行き止まりが見えてゴールかと思いきや何もないとは。
「今日のところは戻るか。しかし結局身体強化は発動しないままだったな」
ここまで100匹は倒しているんだがな。ゲームなら3レベルは確実に上がってると思うんだが。
もしかしてレベルアップとかないのか? それはちょっと困るんだが。
うーむ、もう少し様子を見るか。
とりあえず魔石は稼げたし、宝箱も追加で2つ見つけた。一つは投げナイフが2本。もう一つは薄緑色の液体の入った小瓶が入っていた。これは、すぐにポーションだとわかった。DPが貯まったら買おうと思っていたので覚えていたからだ。
確か一番安い5等級ポーションで1本2,000DPもして、止血効果と浅い傷や打撲なら治る程度の効果だったはずだ。正直微妙な効果だと思ったが、もしすぐに止血されるなら話は別だ。
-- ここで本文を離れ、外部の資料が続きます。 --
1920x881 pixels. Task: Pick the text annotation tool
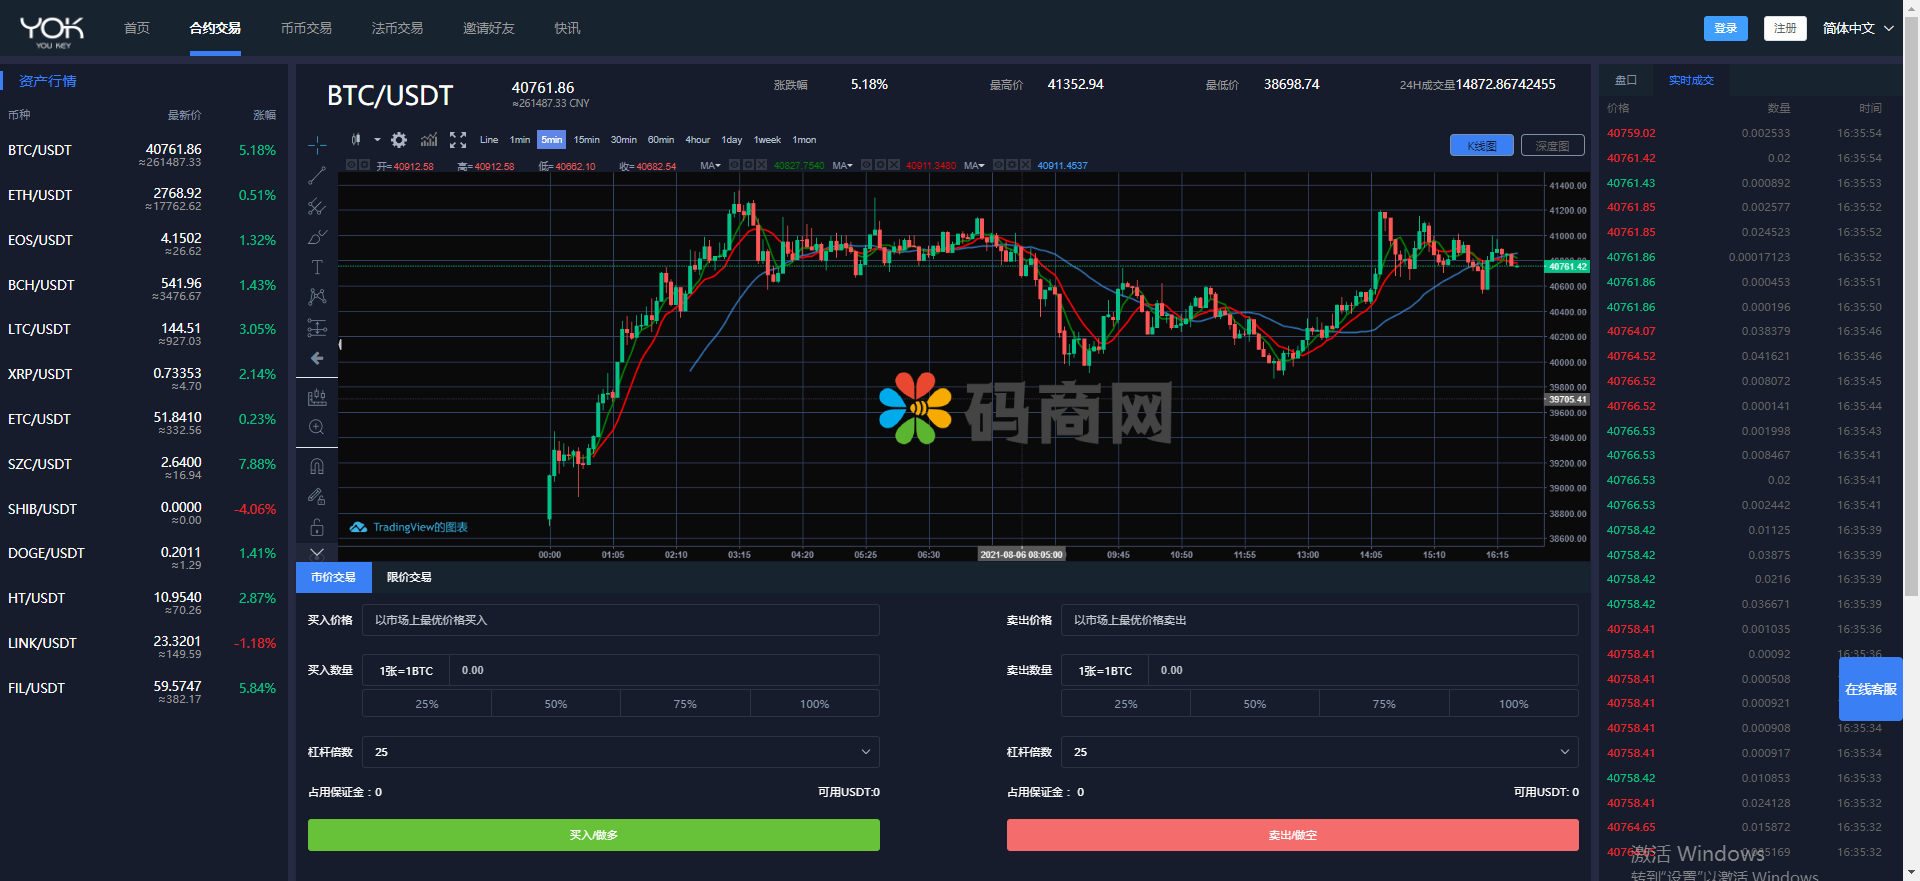[317, 267]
深傷を負った時に傷は治らなくとも、早く止血できるだけで生存率は跳ね上がる。だからこれは売らずに持っておくつもりだ。そのうち誰かが怪我をしたら詳細な効果がわかるだろう。それが自分じゃないことを願う。
売るのは魔石と銅貨だけでいいだろう。魔石が予想通り1個30DPだったら100匹分で3,000DP、3万円以上は確定だ。
帰りにもホーンラビットが出るだろうしな。リポップがどれくらいの感覚かはわからないのでなんとも言えないが、半分だったとしても1,500DP。合わせて4,500DPで4万5千円也。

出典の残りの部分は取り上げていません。